═══ BRANO PROPOSTO ═══

Cambiare il modo di pensare

Corre in concorso per il Leone d’oro anche Origin il film di Ava DuVernay che presenta la vita e l’opera straordinarie della scrittrice afro-americana Isabel Wilkerson, una donna che ha scardinato uno dei feudi della borghesia bianca americana e vincitrice del premio Pulitzer (uno dei più prestigiosi, se non il più prestigioso riconoscimento per chi si occupa di fare inchiesta), mentre indaga sulla genesi dell’ingiustizia e svela una verità nascosta che ci riguarda tutti, ovvero l’origine delle caste. Talvolta la bellezza non sta nell’aspetto esteriore. Talvolta la bellezza è una verità rivelata, una lezione appresa.

Origin

«Il film ha cambiato il mio modo di pensare al lavoro e alla vita, all’amore e all’esistenza. La storia della realizzazione di questa pellicola rispecchia il viaggio della protagonista all’interno del film. Isabel Wilkerson trova la bellezza nel coraggio, nell’ignorare i detrattori e nel trasformare il trauma in trionfo. Fortunatamente, l’ho fatto anch’io», dichiara la regista. Una storia che un’artista militante per i diritti civili contro la segregazione e il razzismo come DuVernay non poteva farsi sfuggire permettendo al grande pubblico di scoprire l’impegno della Wilkerson a favore dell’integrazione e l’uguaglianza tra le persone.

Un sobborgo francese

La giornalista francese freelance già autrice di documentari radio e di corrispondenze dall’Esagono e dall’estero per Radio France oltre che per emittenti svizzere e belghe oltre a diverse testate, Céline Rouzet porta al Lido il suo lungometraggio in gara per la sezione Orizzonti En attendant la nuit (Aspettando la notte). Prendiamo un sobborgo tranquillo e soleggiato in Francia. Famiglie normali in una città normale. Giardini verdi. Grigliate gioiose e musica gradevole. Volti sorridenti. Aggiungiamo i nuovi vicini. Il figlio è strano, timido e di una bellezza inquietante. Un pallore malaticcio. Mescoliamo il tutto con il furto, la menzogna e i morsi, e vediamo cosa succede quando la famiglia Feral si trasferisce in un nuovo quartiere e ha intenzione di apparire il più normale e affabile possibile.

═══

== ELENCO DELLE CONSEGNE ==
#1 Riproduci il brano sui film in gara al Lido, cominciando da «La giornalista francese» e terminando con «e affabile possibile.».
#2 Prosegui il brano sui film in gara al Lido, riprendendo subito dopo la sua ultima frase.

═══ MATERIALE FORNITO ═══

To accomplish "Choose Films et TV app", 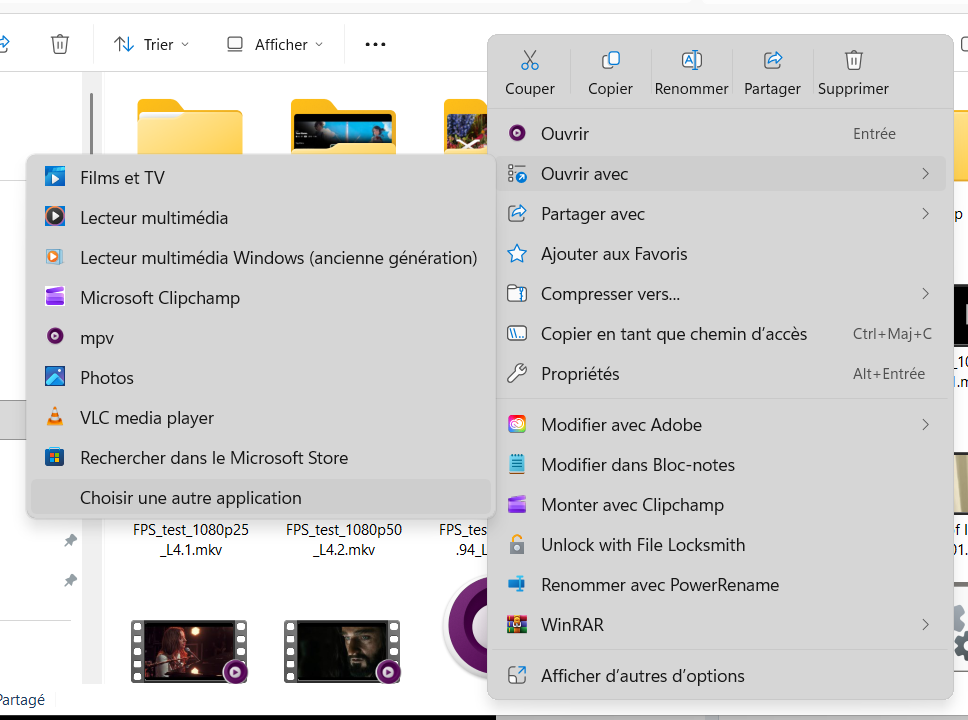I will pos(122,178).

═══

== RISPOSTE PER CONSEGNA ==
#1
La giornalista francese freelance già autrice di documentari radio e di corrispondenze dall’Esagono e dall’estero per Radio France oltre che per emittenti svizzere e belghe oltre a diverse testate, Céline Rouzet porta al Lido il suo lungometraggio in gara per la sezione Orizzonti En attendant la nuit (Aspettando la notte). Prendiamo un sobborgo tranquillo e soleggiato in Francia. Famiglie normali in una città normale. Giardini verdi. Grigliate gioiose e musica gradevole. Volti sorridenti. Aggiungiamo i nuovi vicini. Il figlio è strano, timido e di una bellezza inquietante. Un pallore malaticcio. Mescoliamo il tutto con il furto, la menzogna e i morsi, e vediamo cosa succede quando la famiglia Feral si trasferisce in un nuovo quartiere e ha intenzione di apparire il più normale e affabile possibile.

#2
La regista Céline Rouzet col cast di En attendant la nuit

Il figlio, Philemon, non è un adolescente normale. Quando si avvicina alla sua nuova vicina, Camila, la sua sete di sangue cresce e la sua diversità diventa impossibile da dissimulare. Dichiara la regista: «Questa storia trae ispirazione direttamente dalla mia famiglia e dalla mia adolescenza. Il film di genere era l’unico modo per raccontarlo. È un film cupo, drammatico, romantico ed esilarante su una persona che cerca disperatamente di integrarsi e di trovare risposte attraverso l’amore. Parla anche di marginalità e conformismo, di sacrifici familiari, di esplosioni di rabbia, di desideri selvaggi e della ferocia che si cela sotto la superficie dell’ordinaria vita occidentale».

Con questo film, la regista porta a Venezia il suo vampiro, che spiega essere un mostro fragile in quanto la sua condizione è invisibile al primo sguardo, ma quando viene scoperto incute immediatamente paura. Per Rouzet il vampirismo è paragonabile a una malattia rara o a una forma di depressione, qualcosa che comunque porta all’isolamento soprattutto in una società indifferente dei bisogni altrui e sempre più individualista. La bravura della regista è quello di portare alla luce la violenza scatenata dalla società che spinge oltre il limite le persone non aderenti a quella che si vorrebbe la normalità prestabilita. Così il giovane e affettuoso Philemon (interpretato da Mathias Legoût-Hammond) che cerca di nascondere il suo segreto integrandosi nella nuova realtà sociale, diventa il mostro che la società vede in lui. Una pellicola per riflettere sull’importanza del dialogo, del lasciare esprimere le persone permettendo loro di non nascondersi. Una lezione per accogliere il diverso in un mondo che ci vorrebbe tutti uguali.